◆ IHRE AUFGABEN:
**a)** Beantworten Sie die folgenden Fragen zum Auszug über den Jesuitenorden.
(i) In welchem Werk wird der Jesuitenorden laut Auszug beschrieben?
(ii) Wessen geheime Ratgeber und Beichtväter waren die Jesuiten?
(iii) Wen nennt Semmelweis Mörder?
**b)** Führen Sie den Auszug über den Jesuitenorden nach seinem letzten Satz fort.

◆ VORLIEGENDER AUSZUG:
◆ ◆ ◆ ◆ ◆
Kritisch, aber durchaus realistisch sind in der >Kulturgeschichte der Neuzeit< des scharfzüngigen Egon Friedell Zielsetzung und Strukturen, vor allem aber das Wirken des bald weltumspannenden und unvorstellbar einflussreichen Jesuitenordens beschrieben:

Die Jesuiten haben viel Verderbliches und viel Wohltätiges, viel Edles und viel Böses vollbracht; aber alles, was sie taten, haben sie so gut gemacht, als es überhaupt möglich war. Sie waren die glänzendsten Kavaliere und die strengsten Asketen, die aufopferndsten Missionare und die gerissensten Kaufleute, die ergebensten Dienstboten und die gewieftesten Staatslenker, die weisesten Seelsorger und die geschmackvollsten Theaterregisseure, die tüchtigsten Ärzte und die geschicktesten Mörder.

Der Satz vom Zweck, der die Mittel heiligt, steht zwar nicht ausdrücklich in ihrer Ordensregel, fand aber in der Ordensgeschichte oft skrupellose Anwendung. Jesuiten waren die geheimen Ratgeber und Beichtväter der Herrschenden, und sie nutzten die ihnen daraus erwachsende Macht, um zu glätten und zu vertuschen, immer auch, um in ihrem Sinne Einfluss zu nehmen. So wurden sie zu Vollstreckern der Gegenreformation, zu Universitätsgründern, zu Fürstenerziehern und Missionaren.

An Zielstrebigkeit und Rigorosität in der Durchsetzung des einmal als richtig erkannten Weges aber ist Ignaz Semmelweis so manchem eifernden Jesuiten gewiss nicht nachgestanden.

Mörder! So nenne ich alle, die gegen die Vorschriften verstoßen, die ich zur Verhütung des Kindbettfiebers gegeben habe.
◆ ◆ ◆ ◆ ◆
◆ ERFASSTE DATEN:
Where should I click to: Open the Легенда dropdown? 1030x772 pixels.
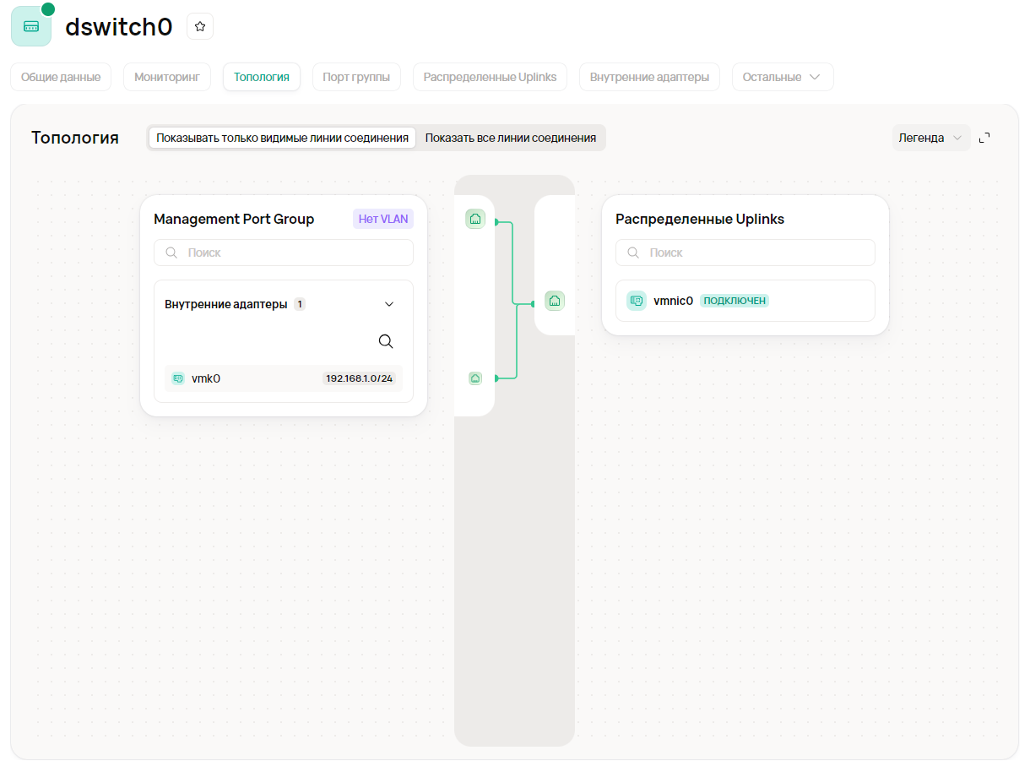pyautogui.click(x=930, y=138)
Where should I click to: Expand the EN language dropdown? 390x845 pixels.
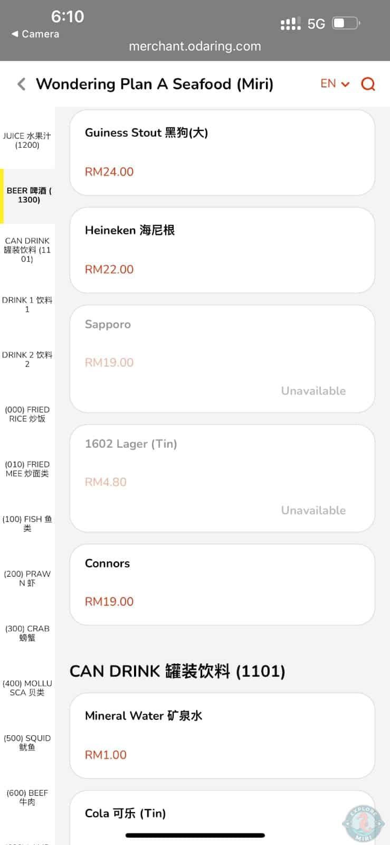[335, 84]
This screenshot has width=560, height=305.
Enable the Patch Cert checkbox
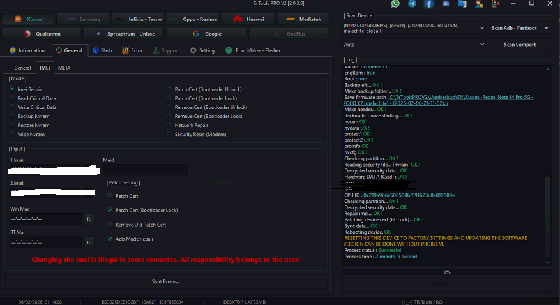110,196
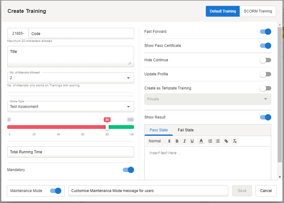The width and height of the screenshot is (284, 203).
Task: Toggle bold formatting in the editor toolbar
Action: (177, 141)
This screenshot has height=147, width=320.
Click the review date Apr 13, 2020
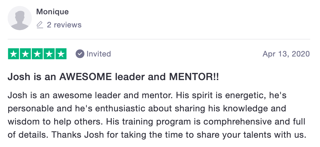click(x=286, y=54)
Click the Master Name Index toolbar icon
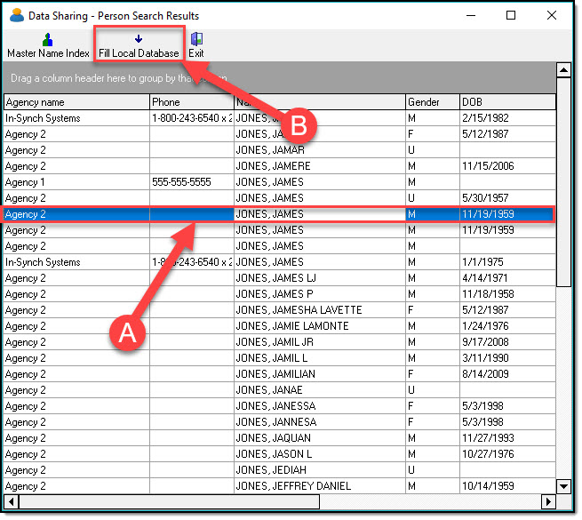The width and height of the screenshot is (582, 520). [x=48, y=39]
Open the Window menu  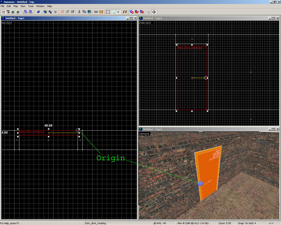pos(40,6)

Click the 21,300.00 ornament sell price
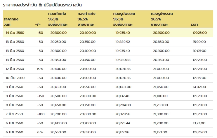tap(161, 114)
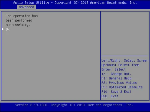The height and width of the screenshot is (112, 150).
Task: Click the F2: Previous Values line
Action: coord(119,83)
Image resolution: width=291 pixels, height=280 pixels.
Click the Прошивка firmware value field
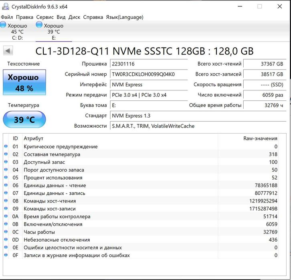click(149, 64)
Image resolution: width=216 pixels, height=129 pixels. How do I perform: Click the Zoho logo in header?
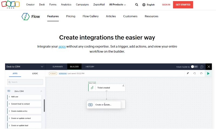tap(10, 5)
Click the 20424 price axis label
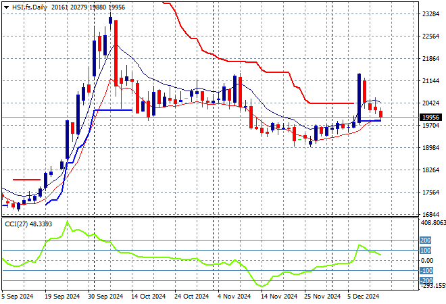 430,103
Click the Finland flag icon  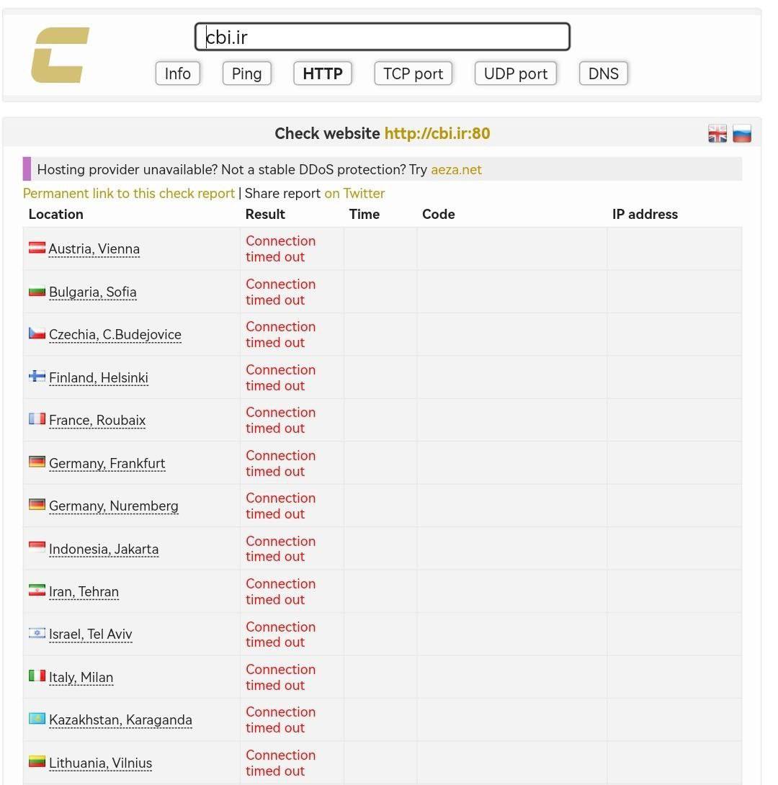coord(37,376)
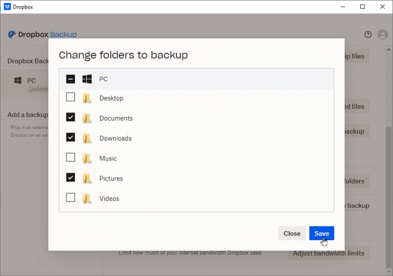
◆ ◆ ◆ ◆ ◆
◆ ANTWORTEN JE AUFGABE:
**a)**
(i) In der „Kulturgeschichte der Neuzeit“ von Egon Friedell.
(ii) Die der Herrschenden.
(iii) Alle, die gegen die Vorschriften verstoßen, die er zur Verhütung des Kindbettfiebers gegeben hat.

**b)**
Mit solch unerbittlicher Härte kämpfte Semmelweis für seine Überzeugung und Lehre, attackierte vor allem die Wiener Kollegen und Professoren, die in der Geburtshilfe tätig waren, weil sie seine Entdeckung ignorierten oder argwöhnisch ablehnten. Semmelweis hat 1847 die Berührungsinfektion als Ursache des tödlichen Kindbettfiebers erkannt; zu seiner Verhütung verlangte er von allen untersuchenden und behandelnden Medizinern und dem Personal peinlichste Sauberkeit und die Desinfektion der Hände sowie der benutzten Instrumente mit Chlorkalklösung. Das Wochenbettfieber war damals in aller Welt eine der häufigsten Todesursachen bei Frauen. Während seiner Tätigkeit an der ersten Gebärklinik in Wien war fast jede dritte Wöchnerin gestorben. Und Semmelweis griff auch namhafte Kapazitäten des Fachs direkt in offenen Briefen an, weil sie seine lebensrettenden Maßnahmen ablehnten und andere Erklärungen für die Kindbettseuche suchten:

Ihre Lehre führt zur Ermordung der Wöchnerinnen, und, nachdem ich den unerschütterlichen Entschluß gefaßt habe, dem Morde ein Ende zu machen, so trete ich diesen Ihren mörderischen Irrthümern entschieden entgegen.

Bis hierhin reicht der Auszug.